This they understood very well. They who lusted; they who sowed their seeds; they who watched the bellies of their slaves burgeon—they who, from the beginning, never intended to welcome into the world their mud-blooded babes. Thus would they discreetly call cutwives into their sunless, slave-holding cellars, and have such babes stricken from the womb.

Incidents secret. Incidents sinful. Never to be recorded. All to be lost to time. But as with everything, there ought have been an exception or three. Somewhere, somehow, a happenstance beyond all chance. A seed-sown slave escaping into the night, perhaps, or a master too merciful to unsheathe the knife. Such was guessed of Malena’s situation: that a drop of Nafílim blood had seeped into the sea of Man and produced the pitiful child.

But that was all it was: a guess. And that was enough to spare Malena a murderous fate. For on the occasion that odyl had been discovered within her, already was the deacon assigned to some post abroad, leaving none that might claim responsibility for this outrageousness.

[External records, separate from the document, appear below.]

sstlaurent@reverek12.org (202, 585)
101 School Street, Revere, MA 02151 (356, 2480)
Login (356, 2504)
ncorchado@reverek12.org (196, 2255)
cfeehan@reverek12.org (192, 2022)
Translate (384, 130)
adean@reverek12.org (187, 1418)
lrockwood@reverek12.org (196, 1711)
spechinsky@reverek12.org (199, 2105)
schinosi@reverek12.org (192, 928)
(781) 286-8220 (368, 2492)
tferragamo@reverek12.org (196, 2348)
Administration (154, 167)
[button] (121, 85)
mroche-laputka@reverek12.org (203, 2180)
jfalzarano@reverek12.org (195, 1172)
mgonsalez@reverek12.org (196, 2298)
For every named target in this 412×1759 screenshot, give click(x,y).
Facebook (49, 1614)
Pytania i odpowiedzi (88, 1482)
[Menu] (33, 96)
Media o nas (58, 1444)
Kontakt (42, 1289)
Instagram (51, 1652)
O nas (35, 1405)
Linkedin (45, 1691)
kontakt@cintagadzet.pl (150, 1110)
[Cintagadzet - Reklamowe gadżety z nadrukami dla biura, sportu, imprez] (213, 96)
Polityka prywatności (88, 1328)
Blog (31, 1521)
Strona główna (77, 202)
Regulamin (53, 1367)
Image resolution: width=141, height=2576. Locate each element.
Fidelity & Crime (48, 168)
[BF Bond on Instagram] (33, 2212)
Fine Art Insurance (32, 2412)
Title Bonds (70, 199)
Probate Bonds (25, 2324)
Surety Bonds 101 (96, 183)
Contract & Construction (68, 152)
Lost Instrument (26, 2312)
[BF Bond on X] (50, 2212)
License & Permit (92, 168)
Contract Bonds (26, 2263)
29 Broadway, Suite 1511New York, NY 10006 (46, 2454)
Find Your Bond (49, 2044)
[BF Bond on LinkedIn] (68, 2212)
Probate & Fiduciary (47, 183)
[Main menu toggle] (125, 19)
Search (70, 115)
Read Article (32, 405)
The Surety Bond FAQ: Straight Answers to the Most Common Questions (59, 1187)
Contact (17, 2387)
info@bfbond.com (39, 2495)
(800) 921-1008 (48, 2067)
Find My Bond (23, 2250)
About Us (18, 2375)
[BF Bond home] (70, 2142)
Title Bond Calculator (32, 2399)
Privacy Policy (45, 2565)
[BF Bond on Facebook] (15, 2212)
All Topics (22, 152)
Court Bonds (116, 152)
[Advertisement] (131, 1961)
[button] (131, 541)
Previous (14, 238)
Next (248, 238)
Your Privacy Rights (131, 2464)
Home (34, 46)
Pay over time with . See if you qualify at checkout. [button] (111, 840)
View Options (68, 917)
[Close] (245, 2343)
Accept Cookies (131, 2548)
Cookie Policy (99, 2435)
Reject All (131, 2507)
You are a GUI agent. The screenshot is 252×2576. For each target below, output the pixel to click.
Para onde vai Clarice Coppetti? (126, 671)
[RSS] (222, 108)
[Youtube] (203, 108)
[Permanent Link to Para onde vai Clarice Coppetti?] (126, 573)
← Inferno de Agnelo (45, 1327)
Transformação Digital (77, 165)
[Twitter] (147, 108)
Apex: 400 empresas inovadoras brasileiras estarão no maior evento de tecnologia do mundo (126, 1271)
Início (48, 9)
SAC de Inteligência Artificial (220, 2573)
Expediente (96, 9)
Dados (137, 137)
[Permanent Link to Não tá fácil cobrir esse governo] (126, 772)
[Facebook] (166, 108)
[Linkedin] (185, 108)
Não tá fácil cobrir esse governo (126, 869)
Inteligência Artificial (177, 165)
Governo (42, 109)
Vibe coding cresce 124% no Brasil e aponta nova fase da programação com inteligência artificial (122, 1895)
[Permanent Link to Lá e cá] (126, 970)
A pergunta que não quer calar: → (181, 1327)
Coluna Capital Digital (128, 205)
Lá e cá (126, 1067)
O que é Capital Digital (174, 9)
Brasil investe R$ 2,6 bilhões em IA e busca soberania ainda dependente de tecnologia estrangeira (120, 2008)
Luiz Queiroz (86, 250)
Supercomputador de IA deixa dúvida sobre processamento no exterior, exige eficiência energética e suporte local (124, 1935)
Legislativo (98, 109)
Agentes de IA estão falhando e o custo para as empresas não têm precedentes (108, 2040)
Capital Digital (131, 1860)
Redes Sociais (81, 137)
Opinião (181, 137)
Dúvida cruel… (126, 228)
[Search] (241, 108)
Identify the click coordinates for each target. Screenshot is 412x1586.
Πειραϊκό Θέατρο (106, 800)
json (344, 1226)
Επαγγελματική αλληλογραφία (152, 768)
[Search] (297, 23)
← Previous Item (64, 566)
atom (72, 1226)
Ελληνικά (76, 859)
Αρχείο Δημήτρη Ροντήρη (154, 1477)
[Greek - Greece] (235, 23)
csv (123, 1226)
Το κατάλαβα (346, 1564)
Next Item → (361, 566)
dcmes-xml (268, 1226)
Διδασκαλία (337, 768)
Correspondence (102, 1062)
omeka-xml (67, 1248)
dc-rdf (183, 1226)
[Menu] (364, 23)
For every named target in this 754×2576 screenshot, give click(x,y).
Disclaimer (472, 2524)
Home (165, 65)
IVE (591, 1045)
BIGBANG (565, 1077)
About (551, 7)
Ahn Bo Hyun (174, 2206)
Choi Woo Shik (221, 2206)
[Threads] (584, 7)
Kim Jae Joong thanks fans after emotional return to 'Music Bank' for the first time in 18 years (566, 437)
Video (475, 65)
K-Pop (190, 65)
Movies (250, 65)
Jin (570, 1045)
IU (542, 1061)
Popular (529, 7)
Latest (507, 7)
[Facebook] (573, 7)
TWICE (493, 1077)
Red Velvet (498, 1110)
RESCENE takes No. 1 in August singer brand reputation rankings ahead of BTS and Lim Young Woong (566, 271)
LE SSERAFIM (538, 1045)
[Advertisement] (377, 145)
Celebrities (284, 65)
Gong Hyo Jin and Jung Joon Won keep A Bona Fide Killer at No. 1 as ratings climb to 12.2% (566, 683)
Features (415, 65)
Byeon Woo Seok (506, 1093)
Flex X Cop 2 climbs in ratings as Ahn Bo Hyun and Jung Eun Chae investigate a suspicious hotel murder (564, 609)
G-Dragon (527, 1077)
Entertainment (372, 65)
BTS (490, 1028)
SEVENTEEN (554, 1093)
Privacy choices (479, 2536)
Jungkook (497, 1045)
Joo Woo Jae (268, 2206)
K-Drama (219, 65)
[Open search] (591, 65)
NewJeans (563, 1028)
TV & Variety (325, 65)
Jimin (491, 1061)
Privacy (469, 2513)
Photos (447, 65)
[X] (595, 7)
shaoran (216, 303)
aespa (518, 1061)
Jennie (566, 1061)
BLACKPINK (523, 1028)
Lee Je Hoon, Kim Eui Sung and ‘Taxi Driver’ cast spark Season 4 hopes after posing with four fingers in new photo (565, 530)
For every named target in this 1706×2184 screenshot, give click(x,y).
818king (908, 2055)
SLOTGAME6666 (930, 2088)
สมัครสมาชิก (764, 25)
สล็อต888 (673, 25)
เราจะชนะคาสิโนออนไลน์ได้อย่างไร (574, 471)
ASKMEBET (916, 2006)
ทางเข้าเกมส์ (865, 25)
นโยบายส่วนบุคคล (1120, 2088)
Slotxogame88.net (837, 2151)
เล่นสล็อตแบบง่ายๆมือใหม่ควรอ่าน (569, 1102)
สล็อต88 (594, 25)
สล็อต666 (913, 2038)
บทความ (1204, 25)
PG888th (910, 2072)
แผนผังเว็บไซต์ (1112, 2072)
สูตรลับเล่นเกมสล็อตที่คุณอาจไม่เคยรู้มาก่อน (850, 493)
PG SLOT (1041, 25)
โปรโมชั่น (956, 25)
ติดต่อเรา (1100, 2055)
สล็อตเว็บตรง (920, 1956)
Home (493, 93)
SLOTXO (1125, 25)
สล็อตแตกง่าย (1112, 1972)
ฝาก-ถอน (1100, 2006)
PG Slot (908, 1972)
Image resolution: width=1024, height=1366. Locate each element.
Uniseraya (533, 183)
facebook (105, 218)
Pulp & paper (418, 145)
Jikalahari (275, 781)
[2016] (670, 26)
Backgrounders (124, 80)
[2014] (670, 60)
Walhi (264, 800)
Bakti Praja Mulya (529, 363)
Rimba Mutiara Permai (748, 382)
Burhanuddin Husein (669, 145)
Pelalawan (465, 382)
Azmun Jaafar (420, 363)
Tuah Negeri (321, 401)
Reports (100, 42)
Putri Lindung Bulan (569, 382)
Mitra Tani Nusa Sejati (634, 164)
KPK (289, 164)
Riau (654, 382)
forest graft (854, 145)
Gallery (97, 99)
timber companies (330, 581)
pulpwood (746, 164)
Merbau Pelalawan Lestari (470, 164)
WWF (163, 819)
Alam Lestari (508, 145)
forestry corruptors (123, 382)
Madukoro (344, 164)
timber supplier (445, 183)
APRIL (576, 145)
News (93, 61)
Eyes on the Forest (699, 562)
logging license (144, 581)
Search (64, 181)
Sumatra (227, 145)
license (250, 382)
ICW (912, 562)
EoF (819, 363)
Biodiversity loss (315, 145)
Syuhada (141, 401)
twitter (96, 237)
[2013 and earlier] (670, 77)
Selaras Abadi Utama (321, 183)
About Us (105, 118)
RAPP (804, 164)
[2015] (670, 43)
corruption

And thus was Malena allowed to live. But for how long? The young woman was as a stone upon the wayside; too small and too insignificant to deserve a deeper inquiry. But were this “secret” of hers slipped into the ears of some minister or magister of influence, surely would the sword hanging over her head be loosed at last. Indeed, Malena lived, if only on borrowed time.

But till such time when the sun would set upon her soul, Malena had only discrimination and persecution to keep her company. Rumours as to her breeding were already abound, and so to be loved by the other lambs of Yoná was, alas, a fancy long-faded.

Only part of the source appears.